Distribution Textbook (Work in Progress)

by John Della Rosa

Logistic Regression

Logistic Regression Equations

Manual Data Input

Feature 1:
Feature 2:
Label:

Threshold: 0.5

	Predicted 0 (False)	Predicted 1 (True)
Actual 0 (False)	0	0
Actual 1 (True)	0	0

Model Metrics

Accuracy: 0%

Precision: 0%

Recall: 0%

F1-Score: 0

AUC: 0

Logistic Regression Visualization Tool: User Manual

Overview:

This tool allows you to explore logistic regression by:

Adding data points manually or via random generation.
Visualizing how the logistic regression model fits the data.
Adjusting the decision threshold dynamically.
Observing real-time updates to the decision boundary, heatmap, and confusion matrix.

Features:

1. Manual Data Input:

You can manually input points with two features and assign them a label (0 or 1).
The points will be plotted in the scatter plot, and their true label will be displayed with the corresponding color:

Red for \( y = 1 \).
Blue for \( y = 0 \).

2. Autogenerate Random Points:

Clicking the "Autogenerate Points" button will generate 50 random points clustered around different centers for each label.
Each cluster's center is chosen randomly within the range [-3, 3], and the points have a wide spread to make the dataset more interesting.

3. Logistic Regression Fitting:

The logistic regression model is automatically fitted when you input or generate data points.
The heatmap behind the scatter plot visualizes the probability of a point being classified as \( y = 1 \).
The decision boundary is shown, dividing the regions where the model predicts \( y = 1 \) and \( y = 0 \).

4. Adjusting the Threshold:

A slider is provided to adjust the decision threshold. The default threshold is 0.5, but you can adjust it to explore how different thresholds affect the predictions.
The scatter plot will update dynamically:

Circles represent correct predictions (true positive or true negative).
X’s represent incorrect predictions (false positive or false negative).

5. Confusion Matrix:

The confusion matrix, displayed below the plot, updates dynamically as you adjust the threshold.
It shows:

True Positives (TP): Correctly predicted \( y = 1 \).
False Positives (FP): Predicted \( y = 1 \) but the true label is \( y = 0 \).
True Negatives (TN): Correctly predicted \( y = 0 \).
False Negatives (FN): Predicted \( y = 0 \) but the true label is \( y = 1 \).

How to Use:

1. Manual Data Entry:

Input your desired values for Feature 1 and Feature 2 in the text boxes.
Choose a Label (either 0 or 1) from the dropdown menu.
Click the Add Point button to plot the point.

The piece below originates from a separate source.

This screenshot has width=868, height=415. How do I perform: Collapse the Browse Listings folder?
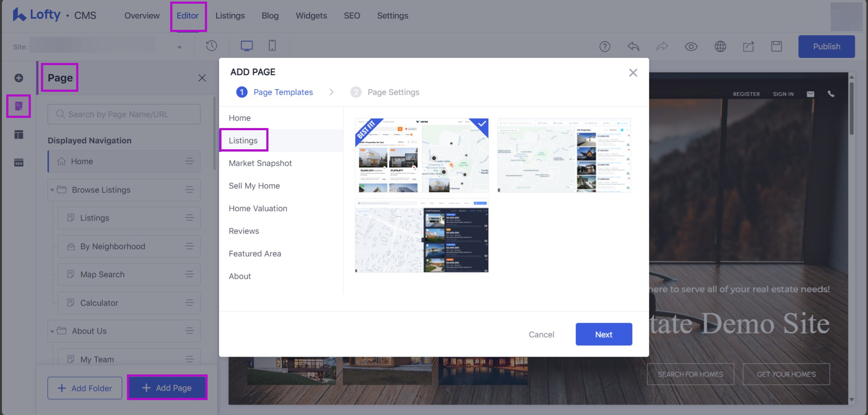click(x=52, y=190)

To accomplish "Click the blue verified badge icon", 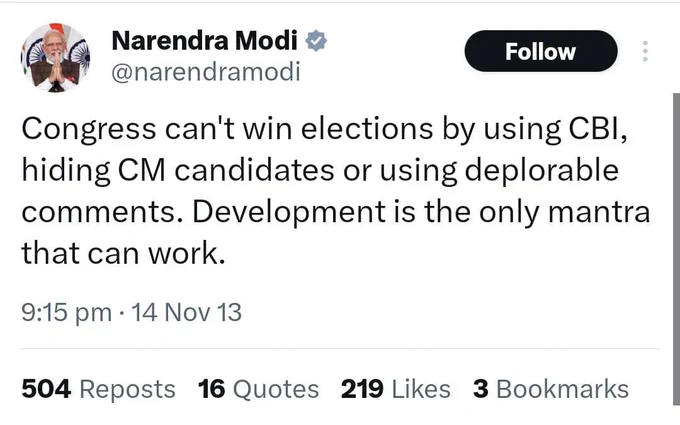I will point(316,41).
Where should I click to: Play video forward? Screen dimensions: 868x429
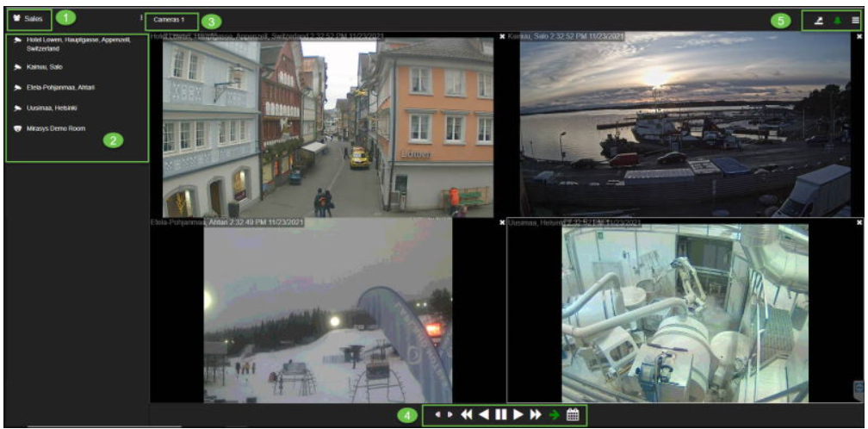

2. Autogenerate Random Points:

To quickly generate a dataset, click the Autogenerate Points button.
This will generate 50 random points, divided into two clusters with different labels.

3. Adjust the Threshold:

Use the Threshold Slider to adjust the decision threshold dynamically.
As you move the slider, observe the following changes:

The points will update to circles (correct predictions) and X’s (incorrect predictions).
The Confusion Matrix will update in real time, showing how the number of true positives, false positives, true negatives, and false negatives changes as you adjust the threshold.

4. Confusion Matrix:

The confusion matrix is displayed under the plot.
It updates automatically as you change the threshold, showing the classification performance of the logistic regression model based on the current threshold.

Example Workflow:

Input Points Manually: Enter points with Feature 1 = 2, Feature 2 = 3, Label = 1, and add them to the plot. Repeat for other points.
Adjust the Threshold: Use the slider to adjust the threshold and see how it affects predictions and the confusion matrix.
Analyze the Confusion Matrix: Observe how the model’s accuracy and classification performance (True Positives, False Positives, etc.) change with the threshold.

Technical Notes:

The logistic regression model is fitted using gradient descent and updated in real-time based on the data you input or generate.
The heatmap visualizes the probability of a point being classified as \( y = 1 \), with a custom faded color map to make it easier to distinguish the scatter points from the background.
The points are color-coded based on their true labels, and the shapes (circle or X) indicate whether they were correctly classified.